There seems to be Hayekian lessons to be drawn here in regards to the Bush Doctrine. For whichever form you take the Doctrine to be in, it is quite measurable to Reagan's Doctrine. While there is room for controversy about the wisdom of Reagan's Doctrine, given the simple environment of dealing with Soviet foreign policy, it worked to a certain extent because the goals were relatively simple. Soviet Union is in Latin America. We go to Latin America with these goals and these strategies. Soviets place missiles here, we place missiles there. The centralized, top-down, secretive nature of the Reagan Doctrine worked (arguably) because of the simplicity of the foreign policy goals (relatively).
With the new "war on terror," goals are much more complicated. Strategies are even more clouded. In this environment, there are no simple missions and calculable results. The calculable nature of the Cold War was much higher than the current situation where enemies are in decentralized, unrelated cells, operate incoherently, and ferment their power through international recruitment. Thus, it seems that Hayek's emphasis on utilizing decentralized knowledge is much more pertinent in today’s international relations.

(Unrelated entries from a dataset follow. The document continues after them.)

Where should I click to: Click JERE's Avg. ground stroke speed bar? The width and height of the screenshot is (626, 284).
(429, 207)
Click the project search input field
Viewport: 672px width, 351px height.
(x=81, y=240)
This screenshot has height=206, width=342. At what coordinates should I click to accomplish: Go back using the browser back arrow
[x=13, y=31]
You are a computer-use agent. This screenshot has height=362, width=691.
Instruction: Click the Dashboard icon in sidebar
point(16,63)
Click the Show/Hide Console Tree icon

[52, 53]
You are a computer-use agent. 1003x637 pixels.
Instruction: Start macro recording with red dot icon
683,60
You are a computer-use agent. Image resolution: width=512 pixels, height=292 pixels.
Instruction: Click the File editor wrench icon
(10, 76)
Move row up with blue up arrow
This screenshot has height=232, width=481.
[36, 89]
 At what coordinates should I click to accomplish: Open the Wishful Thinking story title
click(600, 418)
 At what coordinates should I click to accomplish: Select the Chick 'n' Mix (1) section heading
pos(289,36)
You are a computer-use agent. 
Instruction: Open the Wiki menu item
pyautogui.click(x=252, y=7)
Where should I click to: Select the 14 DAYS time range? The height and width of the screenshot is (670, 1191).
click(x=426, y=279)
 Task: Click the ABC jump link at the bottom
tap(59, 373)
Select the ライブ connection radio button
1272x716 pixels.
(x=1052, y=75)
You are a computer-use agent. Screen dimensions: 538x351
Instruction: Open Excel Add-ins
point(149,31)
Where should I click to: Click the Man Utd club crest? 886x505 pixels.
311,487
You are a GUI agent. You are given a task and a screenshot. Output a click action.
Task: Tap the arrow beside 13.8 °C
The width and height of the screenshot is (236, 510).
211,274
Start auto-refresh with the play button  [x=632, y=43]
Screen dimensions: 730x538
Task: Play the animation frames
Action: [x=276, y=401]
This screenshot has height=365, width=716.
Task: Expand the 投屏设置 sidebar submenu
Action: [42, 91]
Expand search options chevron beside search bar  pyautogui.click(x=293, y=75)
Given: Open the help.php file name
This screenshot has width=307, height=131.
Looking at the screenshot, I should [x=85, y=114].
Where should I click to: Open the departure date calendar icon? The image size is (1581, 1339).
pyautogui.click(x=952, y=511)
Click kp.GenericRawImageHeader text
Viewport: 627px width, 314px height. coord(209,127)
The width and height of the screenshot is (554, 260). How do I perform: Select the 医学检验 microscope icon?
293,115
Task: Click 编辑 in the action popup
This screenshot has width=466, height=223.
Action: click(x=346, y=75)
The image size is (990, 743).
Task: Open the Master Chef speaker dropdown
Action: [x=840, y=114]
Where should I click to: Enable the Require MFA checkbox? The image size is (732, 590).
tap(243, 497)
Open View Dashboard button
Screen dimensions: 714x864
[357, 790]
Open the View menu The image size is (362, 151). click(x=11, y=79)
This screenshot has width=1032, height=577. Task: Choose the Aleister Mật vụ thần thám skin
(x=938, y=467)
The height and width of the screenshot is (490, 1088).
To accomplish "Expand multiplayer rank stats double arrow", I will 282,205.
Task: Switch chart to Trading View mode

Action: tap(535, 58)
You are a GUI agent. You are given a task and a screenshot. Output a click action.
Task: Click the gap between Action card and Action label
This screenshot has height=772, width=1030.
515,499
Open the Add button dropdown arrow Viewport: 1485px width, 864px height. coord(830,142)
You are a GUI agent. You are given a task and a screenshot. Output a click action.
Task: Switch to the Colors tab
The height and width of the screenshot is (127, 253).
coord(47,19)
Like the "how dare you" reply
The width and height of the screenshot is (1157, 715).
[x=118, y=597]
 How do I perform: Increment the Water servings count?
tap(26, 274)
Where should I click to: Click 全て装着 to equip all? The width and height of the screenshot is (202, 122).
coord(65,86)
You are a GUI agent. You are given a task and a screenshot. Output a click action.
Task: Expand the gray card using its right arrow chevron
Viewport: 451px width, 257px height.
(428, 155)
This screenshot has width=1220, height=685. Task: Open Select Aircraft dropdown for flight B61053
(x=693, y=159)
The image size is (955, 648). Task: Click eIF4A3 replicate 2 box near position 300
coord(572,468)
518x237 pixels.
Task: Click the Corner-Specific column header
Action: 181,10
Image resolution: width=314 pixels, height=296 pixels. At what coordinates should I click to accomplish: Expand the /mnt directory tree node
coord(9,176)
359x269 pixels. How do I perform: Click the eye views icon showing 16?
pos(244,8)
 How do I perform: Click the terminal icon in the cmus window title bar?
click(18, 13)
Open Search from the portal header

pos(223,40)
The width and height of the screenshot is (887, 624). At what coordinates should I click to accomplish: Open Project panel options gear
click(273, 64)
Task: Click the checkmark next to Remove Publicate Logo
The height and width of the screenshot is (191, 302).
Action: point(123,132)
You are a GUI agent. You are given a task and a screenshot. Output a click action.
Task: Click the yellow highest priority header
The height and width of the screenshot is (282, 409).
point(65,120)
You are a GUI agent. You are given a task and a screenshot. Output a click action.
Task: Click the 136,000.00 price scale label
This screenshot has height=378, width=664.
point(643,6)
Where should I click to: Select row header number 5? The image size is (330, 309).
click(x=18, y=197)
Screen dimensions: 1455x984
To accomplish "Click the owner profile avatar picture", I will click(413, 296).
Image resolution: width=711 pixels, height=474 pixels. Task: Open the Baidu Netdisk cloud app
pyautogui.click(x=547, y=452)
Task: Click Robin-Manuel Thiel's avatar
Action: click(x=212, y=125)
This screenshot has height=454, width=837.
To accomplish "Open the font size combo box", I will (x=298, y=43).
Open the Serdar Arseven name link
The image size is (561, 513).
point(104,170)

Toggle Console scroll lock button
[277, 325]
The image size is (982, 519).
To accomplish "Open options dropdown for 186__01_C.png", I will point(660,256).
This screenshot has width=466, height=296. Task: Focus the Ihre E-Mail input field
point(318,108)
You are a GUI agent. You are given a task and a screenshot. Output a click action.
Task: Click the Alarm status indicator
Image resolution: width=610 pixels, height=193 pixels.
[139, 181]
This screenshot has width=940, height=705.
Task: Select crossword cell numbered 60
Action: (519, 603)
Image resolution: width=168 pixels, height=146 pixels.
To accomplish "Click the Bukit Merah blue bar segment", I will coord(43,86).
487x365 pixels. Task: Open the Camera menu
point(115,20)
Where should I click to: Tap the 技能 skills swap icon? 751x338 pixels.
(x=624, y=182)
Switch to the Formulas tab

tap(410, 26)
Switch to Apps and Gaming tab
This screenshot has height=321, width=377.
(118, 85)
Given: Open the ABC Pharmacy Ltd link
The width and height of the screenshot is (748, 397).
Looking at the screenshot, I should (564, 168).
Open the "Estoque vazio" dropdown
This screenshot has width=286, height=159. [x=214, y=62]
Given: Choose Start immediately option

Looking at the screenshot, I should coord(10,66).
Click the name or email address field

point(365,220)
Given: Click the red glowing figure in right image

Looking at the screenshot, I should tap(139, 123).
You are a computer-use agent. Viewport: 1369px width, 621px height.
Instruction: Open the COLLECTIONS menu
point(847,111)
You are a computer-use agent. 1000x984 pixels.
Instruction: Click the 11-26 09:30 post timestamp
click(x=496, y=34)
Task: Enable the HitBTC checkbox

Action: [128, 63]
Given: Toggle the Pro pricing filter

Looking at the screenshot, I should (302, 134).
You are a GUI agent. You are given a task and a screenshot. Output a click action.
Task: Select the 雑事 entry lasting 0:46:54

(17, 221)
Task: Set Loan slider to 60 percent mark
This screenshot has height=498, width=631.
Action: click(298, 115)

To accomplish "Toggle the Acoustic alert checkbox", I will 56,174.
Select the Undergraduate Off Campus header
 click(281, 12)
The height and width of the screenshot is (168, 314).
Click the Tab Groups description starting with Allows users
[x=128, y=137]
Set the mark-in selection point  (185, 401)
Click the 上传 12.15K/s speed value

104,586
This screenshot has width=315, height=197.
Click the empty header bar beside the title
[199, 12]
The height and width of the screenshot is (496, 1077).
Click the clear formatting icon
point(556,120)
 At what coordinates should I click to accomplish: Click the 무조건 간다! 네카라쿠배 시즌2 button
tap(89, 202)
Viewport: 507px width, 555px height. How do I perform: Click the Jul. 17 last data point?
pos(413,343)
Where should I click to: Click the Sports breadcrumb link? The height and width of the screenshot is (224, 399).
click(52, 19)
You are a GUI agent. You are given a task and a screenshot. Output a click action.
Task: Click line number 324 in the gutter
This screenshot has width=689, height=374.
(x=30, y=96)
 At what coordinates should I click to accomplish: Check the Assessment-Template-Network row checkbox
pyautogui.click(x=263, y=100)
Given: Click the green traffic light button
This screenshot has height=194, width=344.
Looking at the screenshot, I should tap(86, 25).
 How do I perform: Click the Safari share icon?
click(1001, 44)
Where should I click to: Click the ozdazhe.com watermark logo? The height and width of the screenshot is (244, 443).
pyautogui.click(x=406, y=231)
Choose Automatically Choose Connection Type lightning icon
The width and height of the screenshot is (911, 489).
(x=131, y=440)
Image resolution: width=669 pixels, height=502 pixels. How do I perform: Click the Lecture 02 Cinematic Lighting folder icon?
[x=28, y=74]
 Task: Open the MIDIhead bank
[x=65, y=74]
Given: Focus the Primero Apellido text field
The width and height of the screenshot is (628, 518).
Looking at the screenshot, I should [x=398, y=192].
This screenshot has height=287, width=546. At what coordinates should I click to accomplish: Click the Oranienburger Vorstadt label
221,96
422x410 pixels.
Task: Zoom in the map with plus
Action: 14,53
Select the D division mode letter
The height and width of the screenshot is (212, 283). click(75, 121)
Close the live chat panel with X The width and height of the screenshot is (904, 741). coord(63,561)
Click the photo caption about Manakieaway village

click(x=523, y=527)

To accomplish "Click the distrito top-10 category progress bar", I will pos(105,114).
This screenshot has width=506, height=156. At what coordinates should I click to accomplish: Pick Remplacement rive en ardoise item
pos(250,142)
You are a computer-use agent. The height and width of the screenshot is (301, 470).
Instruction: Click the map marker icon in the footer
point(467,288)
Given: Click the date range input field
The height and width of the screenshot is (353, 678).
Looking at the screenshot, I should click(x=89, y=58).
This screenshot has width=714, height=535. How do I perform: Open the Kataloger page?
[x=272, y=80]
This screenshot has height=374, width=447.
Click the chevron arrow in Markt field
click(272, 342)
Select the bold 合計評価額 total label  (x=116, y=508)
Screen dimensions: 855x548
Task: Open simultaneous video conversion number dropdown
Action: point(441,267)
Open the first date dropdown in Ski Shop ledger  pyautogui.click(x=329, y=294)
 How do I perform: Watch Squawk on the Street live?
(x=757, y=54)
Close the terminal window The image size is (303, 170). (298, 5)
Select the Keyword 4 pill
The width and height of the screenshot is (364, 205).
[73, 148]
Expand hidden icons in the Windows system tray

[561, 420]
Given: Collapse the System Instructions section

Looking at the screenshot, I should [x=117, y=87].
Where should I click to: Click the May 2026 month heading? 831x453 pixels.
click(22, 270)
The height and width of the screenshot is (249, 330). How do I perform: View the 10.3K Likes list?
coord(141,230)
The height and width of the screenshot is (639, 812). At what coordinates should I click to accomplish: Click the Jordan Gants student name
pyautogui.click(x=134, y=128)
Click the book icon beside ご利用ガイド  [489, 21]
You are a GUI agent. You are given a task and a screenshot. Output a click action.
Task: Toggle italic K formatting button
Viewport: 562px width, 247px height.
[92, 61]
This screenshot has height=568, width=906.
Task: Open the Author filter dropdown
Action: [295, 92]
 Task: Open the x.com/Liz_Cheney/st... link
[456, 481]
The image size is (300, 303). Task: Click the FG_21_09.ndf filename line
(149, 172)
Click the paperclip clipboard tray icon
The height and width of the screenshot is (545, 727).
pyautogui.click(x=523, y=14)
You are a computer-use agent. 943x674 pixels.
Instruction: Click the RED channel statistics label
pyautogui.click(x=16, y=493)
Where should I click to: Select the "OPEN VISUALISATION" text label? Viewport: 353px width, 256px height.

Bush's reliance on American intelligence, forgoing of international cooperation (to whatever extent you want to measure it, there is some dismissal), and insistence on treating this as a "foreign policy war," instead of a "global police problem," is characteristic of what I'm terming as a "centralized structure." This alienates us from other possible sources of information. Either by losing allies, failing to build up stronger international police communication structures, or handing the "war on terror" to more decentralized levels, we are losing out on a wealth of knowledge that should be used against terrorists. The culmination of this centralized structure’s ineffectiveness was evident when it turned out that our own intelligence failed through either 1) insufficient information at different times pre-9/11 and after, 2) poor communication at different times pre-9/11 and after, and 3) reliance on information from misleading informants such as the one who called himself “Curveball.” I think both pre-9/11 and post 9/11 international relation strategies could have been more successful if they were built on a decentralized structure. Nation-state and international organization actors would pursue their own interests by networking information and cooperating in a similar way that the global economy works. A set of incentives could be built through international organizations too, however, I think many nations would cooperate for the sake of their own safety and in order to earn diplomatic brownie points. Dealing with this as an international police problem, even at the threat of exposing our intelligence system to other nations, seems to be more sensible given that international nation-state threats (for now) seem to be dampened through the ever tightening interdependency effect of the global economy.
Kerry has called the current terrorist threat one of a "police problem" while Bush calls it a "war." Kerry, in effect, is advocating for a more decentralized strategy while Bush is vying for a more centralized one. How has our classical liberal/ neoliberal intellectual, Hayek, somehow landed in the camp of Kerry?
Thoughts on this transplanting of neoliberal/ classical liberal/ truly conservative economic theory to international relations?